* EXCERPT TO READ
Logstash Mixing Throttled and Non-Throttled inputs

Hi,

Intro

We use Logstash with both throttled and unthrottled inputs.
There's already an issue on github, but per suyograo recommendation, I'm opening the question here as well.

Components configuration:

  • Elasticsearch 1.7.0 2x6-core Intel Xeon 2.0GHZ with HT (total of 24 cores), 30GB heap, 10x1TB partitions.
    • java version "1.7.0_79" OpenJDK Runtime Environment (IcedTea 2.5.5) (7u79-2.5.5-1~deb8u1) OpenJDK 64-Bit Server VM (build 24.79-b02, mixed mode)
    • Our cluster consists of one data+master node and a search-load-balancer node (master/data=false)
  • Logstash 1.5.2, OpenVZ container, Debian 7, 8GB memory, 3GB heap, 64 filter threads.
    • java version "1.7.0_75" OpenJDK Runtime Environment (IcedTea 2.5.4) (7u75-2.5.4-1~deb7u1) OpenJDK 64-Bit Server VM (build 24.75-b04, mixed mode)
    • Lumberjack input plugin is latest version and includes the circuit-breaker mechanism.
    • Logstash configuration is located in 2nd reply or in the Github issue due to post body size limitation.

Current Behaviour

In times of low throughput (outside heavy input hours) the event flow seems balanced between CDN logs, and all other log types.
During heavy input hours, we suffer from serious degradation in lumberjack inputs (Nginx / Rails / Postfix), whereas TCP input (CDN log) throughput stays pretty much the same.

* WHAT IS ASKED
Duplicate the Logstash throttled and non-throttled inputs thread above word for word.

Collected data entries

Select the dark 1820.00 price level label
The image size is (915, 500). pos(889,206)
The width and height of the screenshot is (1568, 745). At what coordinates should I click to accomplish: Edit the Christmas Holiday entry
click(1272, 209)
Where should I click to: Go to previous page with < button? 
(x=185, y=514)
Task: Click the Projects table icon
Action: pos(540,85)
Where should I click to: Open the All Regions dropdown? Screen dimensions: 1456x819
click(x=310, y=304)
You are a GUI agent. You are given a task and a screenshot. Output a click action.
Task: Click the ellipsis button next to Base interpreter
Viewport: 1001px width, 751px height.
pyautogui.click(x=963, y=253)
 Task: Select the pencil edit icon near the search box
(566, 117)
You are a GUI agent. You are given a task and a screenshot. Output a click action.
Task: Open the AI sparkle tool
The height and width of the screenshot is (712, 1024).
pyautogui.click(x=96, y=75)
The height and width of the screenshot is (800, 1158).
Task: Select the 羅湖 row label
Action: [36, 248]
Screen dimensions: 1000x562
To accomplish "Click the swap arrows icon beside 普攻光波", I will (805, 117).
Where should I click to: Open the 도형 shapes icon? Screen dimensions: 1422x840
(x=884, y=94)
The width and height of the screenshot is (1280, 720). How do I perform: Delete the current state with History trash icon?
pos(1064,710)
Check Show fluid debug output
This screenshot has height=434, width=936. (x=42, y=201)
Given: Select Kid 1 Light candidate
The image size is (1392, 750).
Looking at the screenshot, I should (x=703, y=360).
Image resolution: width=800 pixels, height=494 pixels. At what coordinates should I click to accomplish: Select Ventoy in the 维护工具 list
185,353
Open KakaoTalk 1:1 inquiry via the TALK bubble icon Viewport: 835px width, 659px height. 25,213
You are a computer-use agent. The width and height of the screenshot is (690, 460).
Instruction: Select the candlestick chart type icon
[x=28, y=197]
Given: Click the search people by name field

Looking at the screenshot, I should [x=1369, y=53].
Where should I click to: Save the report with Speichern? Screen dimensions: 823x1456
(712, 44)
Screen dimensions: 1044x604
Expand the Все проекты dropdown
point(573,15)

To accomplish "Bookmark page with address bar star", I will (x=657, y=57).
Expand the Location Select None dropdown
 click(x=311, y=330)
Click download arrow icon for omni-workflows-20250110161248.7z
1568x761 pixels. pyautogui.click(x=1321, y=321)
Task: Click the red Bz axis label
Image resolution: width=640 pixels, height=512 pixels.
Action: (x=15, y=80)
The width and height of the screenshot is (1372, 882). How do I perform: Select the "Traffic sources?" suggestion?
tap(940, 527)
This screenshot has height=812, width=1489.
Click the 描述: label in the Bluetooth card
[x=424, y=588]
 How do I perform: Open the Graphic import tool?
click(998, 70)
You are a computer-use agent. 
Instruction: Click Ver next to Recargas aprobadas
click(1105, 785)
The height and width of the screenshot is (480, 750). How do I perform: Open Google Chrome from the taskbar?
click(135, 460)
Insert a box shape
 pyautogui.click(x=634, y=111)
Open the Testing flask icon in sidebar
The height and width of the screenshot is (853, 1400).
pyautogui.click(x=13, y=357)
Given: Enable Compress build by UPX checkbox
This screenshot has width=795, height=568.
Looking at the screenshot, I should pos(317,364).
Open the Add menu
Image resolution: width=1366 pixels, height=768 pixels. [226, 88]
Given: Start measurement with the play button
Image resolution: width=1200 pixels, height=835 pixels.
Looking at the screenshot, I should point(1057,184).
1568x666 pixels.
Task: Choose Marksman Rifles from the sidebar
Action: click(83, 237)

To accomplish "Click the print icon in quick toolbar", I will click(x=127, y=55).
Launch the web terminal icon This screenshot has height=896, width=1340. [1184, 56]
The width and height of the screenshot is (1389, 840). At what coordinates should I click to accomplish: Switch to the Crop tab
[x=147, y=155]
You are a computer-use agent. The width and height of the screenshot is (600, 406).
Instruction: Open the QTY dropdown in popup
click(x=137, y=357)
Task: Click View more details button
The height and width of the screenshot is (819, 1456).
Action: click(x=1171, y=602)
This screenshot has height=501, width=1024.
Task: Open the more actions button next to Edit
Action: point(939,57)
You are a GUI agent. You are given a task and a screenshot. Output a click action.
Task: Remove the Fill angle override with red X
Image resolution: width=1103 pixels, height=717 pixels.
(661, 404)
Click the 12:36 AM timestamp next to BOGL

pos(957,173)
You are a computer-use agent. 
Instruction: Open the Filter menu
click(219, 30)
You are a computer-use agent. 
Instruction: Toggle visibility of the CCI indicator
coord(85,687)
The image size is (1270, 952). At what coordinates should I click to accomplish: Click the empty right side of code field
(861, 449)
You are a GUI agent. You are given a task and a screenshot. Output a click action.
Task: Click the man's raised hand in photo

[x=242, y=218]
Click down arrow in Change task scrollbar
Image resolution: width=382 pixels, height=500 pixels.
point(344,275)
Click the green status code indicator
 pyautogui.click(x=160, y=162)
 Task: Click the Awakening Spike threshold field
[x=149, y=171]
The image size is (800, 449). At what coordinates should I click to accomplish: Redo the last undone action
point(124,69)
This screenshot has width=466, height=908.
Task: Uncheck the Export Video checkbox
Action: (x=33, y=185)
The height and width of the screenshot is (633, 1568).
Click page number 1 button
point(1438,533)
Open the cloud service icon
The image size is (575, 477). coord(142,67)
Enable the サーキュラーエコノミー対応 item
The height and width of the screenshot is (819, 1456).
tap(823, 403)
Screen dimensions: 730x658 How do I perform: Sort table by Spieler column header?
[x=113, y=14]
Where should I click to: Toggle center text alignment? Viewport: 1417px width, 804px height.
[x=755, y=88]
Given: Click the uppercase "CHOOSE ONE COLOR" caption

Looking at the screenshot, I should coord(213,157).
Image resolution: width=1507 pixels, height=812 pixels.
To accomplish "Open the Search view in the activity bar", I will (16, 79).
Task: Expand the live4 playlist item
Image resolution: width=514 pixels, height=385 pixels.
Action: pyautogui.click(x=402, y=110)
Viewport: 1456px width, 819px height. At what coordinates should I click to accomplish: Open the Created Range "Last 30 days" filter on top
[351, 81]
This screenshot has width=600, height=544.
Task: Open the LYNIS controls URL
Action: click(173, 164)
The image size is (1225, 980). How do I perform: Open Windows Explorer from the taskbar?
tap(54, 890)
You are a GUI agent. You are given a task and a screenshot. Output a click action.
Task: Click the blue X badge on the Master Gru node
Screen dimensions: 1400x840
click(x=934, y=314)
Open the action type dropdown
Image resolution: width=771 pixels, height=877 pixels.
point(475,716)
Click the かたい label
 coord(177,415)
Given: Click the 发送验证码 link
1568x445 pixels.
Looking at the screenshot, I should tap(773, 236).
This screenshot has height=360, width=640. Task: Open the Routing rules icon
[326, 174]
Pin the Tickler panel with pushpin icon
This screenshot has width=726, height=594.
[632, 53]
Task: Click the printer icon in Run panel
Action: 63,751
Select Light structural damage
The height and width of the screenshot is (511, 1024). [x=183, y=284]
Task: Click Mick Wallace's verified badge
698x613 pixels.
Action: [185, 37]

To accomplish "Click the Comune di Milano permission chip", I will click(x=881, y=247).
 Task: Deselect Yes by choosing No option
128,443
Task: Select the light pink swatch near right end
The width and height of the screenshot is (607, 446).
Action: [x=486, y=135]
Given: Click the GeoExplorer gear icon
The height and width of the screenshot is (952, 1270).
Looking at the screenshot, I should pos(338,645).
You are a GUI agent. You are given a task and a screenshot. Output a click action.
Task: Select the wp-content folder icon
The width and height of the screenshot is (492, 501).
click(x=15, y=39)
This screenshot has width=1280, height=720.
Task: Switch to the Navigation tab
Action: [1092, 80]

* CORRECT RESPONSE
Logstash Mixing Throttled and Non-Throttled inputs

Hi,

Intro

We use Logstash with both throttled and unthrottled inputs.
There's already an issue on github, but per suyograo recommendation, I'm opening the question here as well.

Components configuration:

  • Elasticsearch 1.7.0 2x6-core Intel Xeon 2.0GHZ with HT (total of 24 cores), 30GB heap, 10x1TB partitions.
    • java version "1.7.0_79" OpenJDK Runtime Environment (IcedTea 2.5.5) (7u79-2.5.5-1~deb8u1) OpenJDK 64-Bit Server VM (build 24.79-b02, mixed mode)
    • Our cluster consists of one data+master node and a search-load-balancer node (master/data=false)
  • Logstash 1.5.2, OpenVZ container, Debian 7, 8GB memory, 3GB heap, 64 filter threads.
    • java version "1.7.0_75" OpenJDK Runtime Environment (IcedTea 2.5.4) (7u75-2.5.4-1~deb7u1) OpenJDK 64-Bit Server VM (build 24.75-b04, mixed mode)
    • Lumberjack input plugin is latest version and includes the circuit-breaker mechanism.
    • Logstash configuration is located in 2nd reply or in the Github issue due to post body size limitation.

Current Behaviour

In times of low throughput (outside heavy input hours) the event flow seems balanced between CDN logs, and all other log types.
During heavy input hours, we suffer from serious degradation in lumberjack inputs (Nginx / Rails / Postfix), whereas TCP input (CDN log) throughput stays pretty much the same.